«‘¿Qué quieres?’. ‘Ver cómo eres por dentro’». El terrorífico fragmento de guion ha sido también demoledor para un género que, desde que se pronunciaron en una pantalla de cine esas palabras, no ha vuelto a ser el mismo. En 1997 Wes Craven estrenaba Scream y, sin pretenderlo, el cine de terror tomaba una deriva que aun hoy perdura; la de películas pensadas por y para adolescentes, donde el miedo es más un golpe de sonido que una sagaz artimaña psicológica, donde la provocación y la transgresión cedieron el paso a lo políticamente correcto.
En esta idea se enhebra el discurso del director Nacho Vigalondo cuando ayer afirmó a Efe que el cine fantástico «está dando un pasito atrás», a pesar de lo cual «todos los años surgen dos o tres producciones que se salen por la tangente y triunfan». Aun así, dijo categórico, «si se estrenaran hoy El exorcista o La semilla del diablo, serían cine marginal». El realizador de Los cronocrímenes no va desencaminado. Que las dos películas más serias –y objetivamente inquietantes– de este año –La invitación y La bruja– hayan tenido serios problemas de distribución y se ofrezcan, en la mayoría de los casos, en versión original subtitulada redundan en la idea que anima estas líneas.
Otro caso emblemático, y muy reciente, es el experimentado por el filme El infierno verde, del norteamericano Eli Roth. Exhibida en festivales en 2013, ha tenido que esperar la friolera de tres años para encontrar distribución en España. Y cuando lo ha logrado, sólo se han puesto en circulación dos copias, en sendos cines de Madrid y Barcelona, respectivamente. En su contra, el desenfreno hemoglobínico y la violencia extrema de una cinta sobre caníbales que logra, al menos, uno de los objetivos básicos de cualquier producción de horror que se precie, incomodar al espectador. Parecido periplo experimentó la película Las brujas de Salem (2012), una de las obras más vitriólicas de Rob Zombie, que tuvo que aguardar dos años para que alguien decidiera estrenarla y que, a nuestro país, solo llegó a las capitales citadas anteriormente.

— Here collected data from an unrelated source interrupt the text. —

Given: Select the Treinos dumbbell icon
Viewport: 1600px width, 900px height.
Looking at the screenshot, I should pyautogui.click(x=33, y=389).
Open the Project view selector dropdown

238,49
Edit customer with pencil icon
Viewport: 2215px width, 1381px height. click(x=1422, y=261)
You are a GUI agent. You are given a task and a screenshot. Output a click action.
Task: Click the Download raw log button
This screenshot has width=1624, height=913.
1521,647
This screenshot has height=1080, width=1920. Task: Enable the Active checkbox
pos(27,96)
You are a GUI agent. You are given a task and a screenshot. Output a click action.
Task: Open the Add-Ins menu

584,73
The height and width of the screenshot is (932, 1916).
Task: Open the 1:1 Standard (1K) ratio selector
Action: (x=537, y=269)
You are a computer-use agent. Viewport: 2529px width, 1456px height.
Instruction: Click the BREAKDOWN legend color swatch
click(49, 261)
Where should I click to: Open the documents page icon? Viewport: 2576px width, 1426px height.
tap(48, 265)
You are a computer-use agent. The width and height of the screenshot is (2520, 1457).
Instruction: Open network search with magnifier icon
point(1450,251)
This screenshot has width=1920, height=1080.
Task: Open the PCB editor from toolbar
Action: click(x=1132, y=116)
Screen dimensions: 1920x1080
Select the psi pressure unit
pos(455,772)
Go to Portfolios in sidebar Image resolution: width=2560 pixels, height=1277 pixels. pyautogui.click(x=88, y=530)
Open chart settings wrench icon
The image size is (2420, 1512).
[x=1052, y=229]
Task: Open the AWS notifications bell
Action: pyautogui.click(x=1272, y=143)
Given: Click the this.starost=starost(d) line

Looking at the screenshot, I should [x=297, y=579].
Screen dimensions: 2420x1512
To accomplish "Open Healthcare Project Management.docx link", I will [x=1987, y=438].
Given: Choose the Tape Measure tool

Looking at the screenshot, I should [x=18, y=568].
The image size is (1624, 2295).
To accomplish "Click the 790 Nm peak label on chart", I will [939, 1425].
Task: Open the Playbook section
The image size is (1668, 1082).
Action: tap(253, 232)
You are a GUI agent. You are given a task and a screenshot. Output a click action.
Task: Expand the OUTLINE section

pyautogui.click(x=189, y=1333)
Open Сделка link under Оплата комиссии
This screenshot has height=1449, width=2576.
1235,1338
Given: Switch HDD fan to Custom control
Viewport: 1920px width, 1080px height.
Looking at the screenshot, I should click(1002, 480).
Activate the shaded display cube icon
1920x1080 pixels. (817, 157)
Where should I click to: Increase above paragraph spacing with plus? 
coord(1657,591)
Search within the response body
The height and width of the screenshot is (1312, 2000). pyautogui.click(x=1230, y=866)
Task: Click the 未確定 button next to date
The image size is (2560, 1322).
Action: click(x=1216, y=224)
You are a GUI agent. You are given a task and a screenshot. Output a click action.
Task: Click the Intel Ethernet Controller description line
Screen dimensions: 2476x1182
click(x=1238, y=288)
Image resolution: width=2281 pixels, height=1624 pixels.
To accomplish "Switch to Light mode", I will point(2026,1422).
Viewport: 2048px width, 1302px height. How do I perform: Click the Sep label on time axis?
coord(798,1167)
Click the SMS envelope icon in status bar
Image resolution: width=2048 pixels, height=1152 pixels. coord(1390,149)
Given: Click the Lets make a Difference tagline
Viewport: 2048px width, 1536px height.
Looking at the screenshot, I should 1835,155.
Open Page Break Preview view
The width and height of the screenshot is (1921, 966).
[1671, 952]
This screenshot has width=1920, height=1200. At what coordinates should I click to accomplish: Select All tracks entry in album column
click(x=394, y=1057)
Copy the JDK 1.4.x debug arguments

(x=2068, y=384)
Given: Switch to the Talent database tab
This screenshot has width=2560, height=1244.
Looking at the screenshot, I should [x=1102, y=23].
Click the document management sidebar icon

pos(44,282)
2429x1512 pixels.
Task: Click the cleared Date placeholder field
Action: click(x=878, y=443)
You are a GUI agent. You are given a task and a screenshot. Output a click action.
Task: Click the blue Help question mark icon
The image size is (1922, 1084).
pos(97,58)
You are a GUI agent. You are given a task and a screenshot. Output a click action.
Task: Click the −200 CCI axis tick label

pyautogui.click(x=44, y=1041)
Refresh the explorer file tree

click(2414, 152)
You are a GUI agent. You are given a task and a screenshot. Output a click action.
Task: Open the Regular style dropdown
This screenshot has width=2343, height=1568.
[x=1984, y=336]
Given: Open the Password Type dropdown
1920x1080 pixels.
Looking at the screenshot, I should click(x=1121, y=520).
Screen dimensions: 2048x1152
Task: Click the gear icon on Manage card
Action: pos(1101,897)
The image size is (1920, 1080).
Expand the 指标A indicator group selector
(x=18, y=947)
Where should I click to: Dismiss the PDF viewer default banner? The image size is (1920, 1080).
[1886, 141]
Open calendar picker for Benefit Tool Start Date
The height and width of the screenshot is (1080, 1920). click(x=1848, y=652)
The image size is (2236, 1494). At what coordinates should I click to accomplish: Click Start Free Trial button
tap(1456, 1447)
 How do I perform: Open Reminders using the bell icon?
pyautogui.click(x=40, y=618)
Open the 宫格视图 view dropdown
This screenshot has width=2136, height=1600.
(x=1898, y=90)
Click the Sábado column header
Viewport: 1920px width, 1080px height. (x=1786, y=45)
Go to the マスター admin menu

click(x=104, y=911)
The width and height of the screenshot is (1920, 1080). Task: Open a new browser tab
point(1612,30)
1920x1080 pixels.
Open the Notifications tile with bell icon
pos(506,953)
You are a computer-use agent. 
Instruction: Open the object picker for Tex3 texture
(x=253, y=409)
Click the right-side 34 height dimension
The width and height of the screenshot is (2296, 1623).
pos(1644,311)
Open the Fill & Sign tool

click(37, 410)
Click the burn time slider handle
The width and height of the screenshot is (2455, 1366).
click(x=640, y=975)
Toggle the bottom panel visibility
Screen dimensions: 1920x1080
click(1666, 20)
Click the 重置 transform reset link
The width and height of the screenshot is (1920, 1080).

«El cine de está hoy polarizado: o se ruedan películas para grandes masas de público o pequeñísimas producciones que no dejan beneficios a nadie», explicó ayer Vigalondo. En los años 90, continuó, «el cine fantástico tenía una connotación rompedora, y eso se reflejaba en taquilla. Que hoy se hiciera una película como Acción mutante me parece imposible, dado el estado general del cine español».
La histeria, la tentación, el pecado y el fanatismo son los ejes que vertebran uno de los estrenos del año –actualmente en cartelera–, La bruja (2015), del debutante Robert Eggers. Ambientada en una de las primeras colonias americanas en Nueva Inglaterra en el siglo XVII, el filme, por medio de un esmerado uso de la fotografía y la banda sonora, consigue crear un clima de absoluta opresión que desemboca en un clímax perturbador. Que el escritor Stephen King la haya diagnosticado como la única película que ha conseguido aterrorizarle en mucho tiempo, por más que suene a marketing debidamente pagado, puede tener bastante de cierto. «¿Por qué La bruja puede ser la mejor película de terror de la década?» se interrogaba en un gran titular la revista Vogue al respecto de un título que salió vencedor en Sundance.
Para el realizador Koldo Serra, «da igual la calidad de la cinta de terror que tengas en las manos, hoy es más fácil estrenar fuera de España que dentro, y mantener una película de estas características una semana en las salas se considera un fracaso». Entiende Vigalondo que hoy el cine necesita del respaldo de las televisiones, pero le parece que «las teles no están muy dispuestas (a apoyar el cine de género)».
El ejemplo de lo que pasa, apunta el autor de Gernika, que se estrenará en septiembre, es Magical girl (Carlos Vermut, 2014): «Si hace 20 años una película consigue ganar en el Festival de San Sebastián y se proyecta en todas partes del mundo, y es un éxito en Francia y en Japón, ya te podías retirar; hoy, su responsable Carlos Vermut sigue viviendo en casa de sus padres».